I couldn't find any reference to __ipython_bottom__ (apart from the usage where it's checked in the debugger). Where would that be defined?
p.s.: the enable/disable tracing would still leave items showing in the stack frames, but those could be removed in the wrapper that sends the info to the client.
Interesting. I can see a context manager applying this before calling into user code. Some questions/concerns come to mind though:
- Would we need to be careful to reapply the same tracers? I.e. would the trace state need to be stored between calls to
disableand the nextenable? Would there be concerns of this going out of sync? Also, are there not race concerns with debug messages coming in between the code executions (i.e. the trace will be enabled while below the "bottom" frame)? - IPython have some support for async code in cells. I'm not very familiar with this, but I'm concerned whether this could mean that we might end up in the IPython loop again while awaiting something in the cell? I would have to look into this. I also don't know how the stack would look like at that point.
I couldn't find any reference to
__ipython_bottom__(apart from the usage where it's checked in the debugger). Where would that be defined?
https://github.com/ipython/ipython/blob/de8729a984272b023768a8b85295ae06146da71d/IPython/core/interactiveshell.py#L3347
The main place that __ipython_bottom__ is used is in the PDB extension for IPython: https://github.com/ipython/ipython/blob/de8729a984272b023768a8b85295ae06146da71d/IPython/core/debugger.py
- Would we need to be careful to reapply the same tracers? I.e. would the trace state need to be stored between calls to
disableand the nextenable? Would there be concerns of this going out of sync? Also, are there not race concerns with debug messages coming in between the code executions (i.e. the trace will be enabled while below the "bottom" frame)?
This shouldn't be a problem. The tracing enabling/disabling is supported by the debugger and it should make sure everything works properly (if there's any issue that'd be a bug to be fixed).

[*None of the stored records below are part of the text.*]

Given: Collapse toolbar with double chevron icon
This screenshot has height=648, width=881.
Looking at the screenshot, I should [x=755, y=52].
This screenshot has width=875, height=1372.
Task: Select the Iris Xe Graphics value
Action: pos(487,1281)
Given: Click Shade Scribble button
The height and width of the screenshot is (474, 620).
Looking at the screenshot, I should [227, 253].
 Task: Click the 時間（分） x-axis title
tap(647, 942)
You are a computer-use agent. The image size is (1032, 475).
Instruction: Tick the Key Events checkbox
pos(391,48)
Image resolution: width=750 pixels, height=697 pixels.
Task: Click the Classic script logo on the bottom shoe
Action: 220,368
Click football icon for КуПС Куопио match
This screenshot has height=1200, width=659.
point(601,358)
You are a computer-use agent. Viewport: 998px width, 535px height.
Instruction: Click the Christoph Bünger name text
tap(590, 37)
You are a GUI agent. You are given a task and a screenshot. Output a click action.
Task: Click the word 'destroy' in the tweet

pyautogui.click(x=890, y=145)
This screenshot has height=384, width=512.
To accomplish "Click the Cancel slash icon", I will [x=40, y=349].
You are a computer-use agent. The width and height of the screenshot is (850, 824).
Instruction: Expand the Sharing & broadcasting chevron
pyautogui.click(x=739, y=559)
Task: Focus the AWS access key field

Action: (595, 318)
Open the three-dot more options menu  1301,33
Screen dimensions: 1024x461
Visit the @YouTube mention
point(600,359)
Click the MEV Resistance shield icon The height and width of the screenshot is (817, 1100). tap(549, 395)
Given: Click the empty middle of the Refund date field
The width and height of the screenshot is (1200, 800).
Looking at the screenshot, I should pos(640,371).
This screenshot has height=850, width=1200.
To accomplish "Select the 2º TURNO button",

- IPython have some support for async code in cells. I'm not very familiar with this, but I'm concerned whether this could mean that we might end up in the IPython loop again while awaiting something in the cell? I would have to look into this. I also don't know how the stack would look like at that point.
The async is indeed trickier because whenever you enter the async part you want to enable the debugger and when you get back to the loop you want to disable it (this may be a blocker... I'm not sure if there's a way to implement that).
After thinking a bit more about it I think that your original approach of having a root frame from which the debugging happens (relying on __tracebackhide__ == "__ipython_bottom__") may really be the best approach and it does cover for the asynchronous use case properly.
I have to thinker a bit more about how to implement that efficiently though...
@vidartf I've added some thoughts on the plans to tackle this in the debugger (see: https://github.com/microsoft/debugpy/issues/869#issuecomment-1119864916).
After I finish tackling that issue, I'll give you a heads up so that you can update this PR to make use of those new arguments in the attach/launch requests.